*** TEXT SECTION Section Begins ***
Trevor Elkins, the insurgent himself, has the flavor of a blue-collar populist. His political ambitions, which encompass anything up to and including the President of the United States of America, are outsized, if you ask his opponents. After all, he's the mayor of Newburgh Heights, a village with a population, (approximately 2,100), less than one-tenth the size of an average Cleveland ward, and only slightly larger than the student body of Euclid High School, where the Democratic Party holds its meetings.
Elkins' electoral success is a mixed bag, too. While he ascended the ranks of Newburgh Heights quickly, and has served as mayor there since 2011, he also lost his primary bid for state representative in 2004. And this year, he was creamed in his bid for the state of Ohio's Democratic Central Committee. Each state senate district is represented by one man and one woman. Elkins earned only seven percent of the vote in that race, which former Cleveland City councilman Jeff Johnson won handily, with 53 percent of the vote. Current councilman Blaine Griffin came in second, with 22 percent.
In a conversation with Scene a few days after the primaries, Elkins said that he thought the media portrayal of a centrist vs. progressive fight within the party ought to be recalibrated.
"That's just not an accurate assessment of what's going on," he said. "The fight that's occurring today is a generational fight. It's a fight between a new generation of leaders that are ready to take a different approach to authority and power and the very transactional leadership that exists."
Elkins' campaign for party chair consisted of a series of procedural recommendations. He called them "a set of essential rule changes designed to eliminate backroom horse trading" in a press statement announcing his candidacy. Elkins said Connally was committed to the same measures.
*** TEXT SECTION Section Ends ***
TASK DESCRIPTION:
Return the passage about Trevor Elkins word for word, starting with "Trevor Elkins, the" and going on through "holds its meetings.".
*** DATASET Section Begins ***
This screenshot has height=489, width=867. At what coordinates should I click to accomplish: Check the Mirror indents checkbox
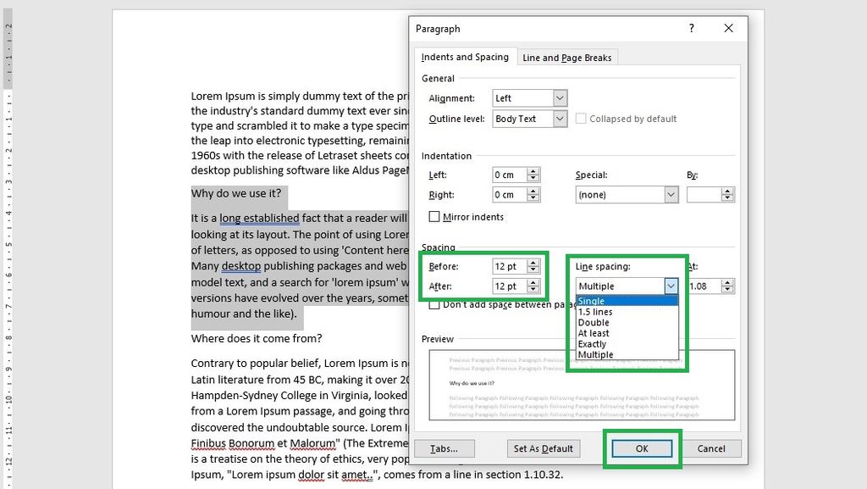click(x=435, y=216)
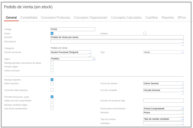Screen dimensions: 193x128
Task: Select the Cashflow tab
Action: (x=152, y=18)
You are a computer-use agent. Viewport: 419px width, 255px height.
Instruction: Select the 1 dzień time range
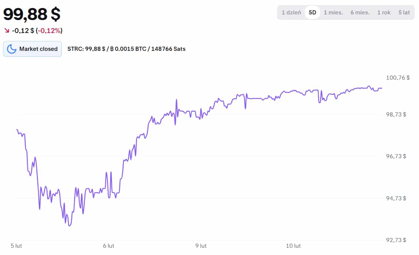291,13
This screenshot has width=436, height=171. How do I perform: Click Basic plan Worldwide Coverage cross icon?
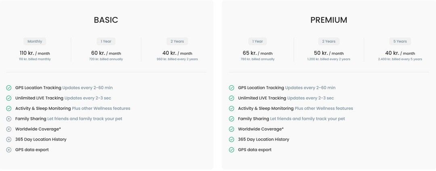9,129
*** DATASET Section Ends ***
*** DATASET Section Begins ***
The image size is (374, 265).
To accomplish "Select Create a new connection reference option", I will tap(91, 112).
*** DATASET Section Ends ***
*** DATASET Section Begins ***
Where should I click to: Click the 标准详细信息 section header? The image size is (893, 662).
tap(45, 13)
*** DATASET Section Ends ***
EXPECTED ANSWER:
Trevor Elkins, the insurgent himself, has the flavor of a blue-collar populist. His political ambitions, which encompass anything up to and including the President of the United States of America, are outsized, if you ask his opponents. After all, he's the mayor of Newburgh Heights, a village with a population, (approximately 2,100), less than one-tenth the size of an average Cleveland ward, and only slightly larger than the student body of Euclid High School, where the Democratic Party holds its meetings.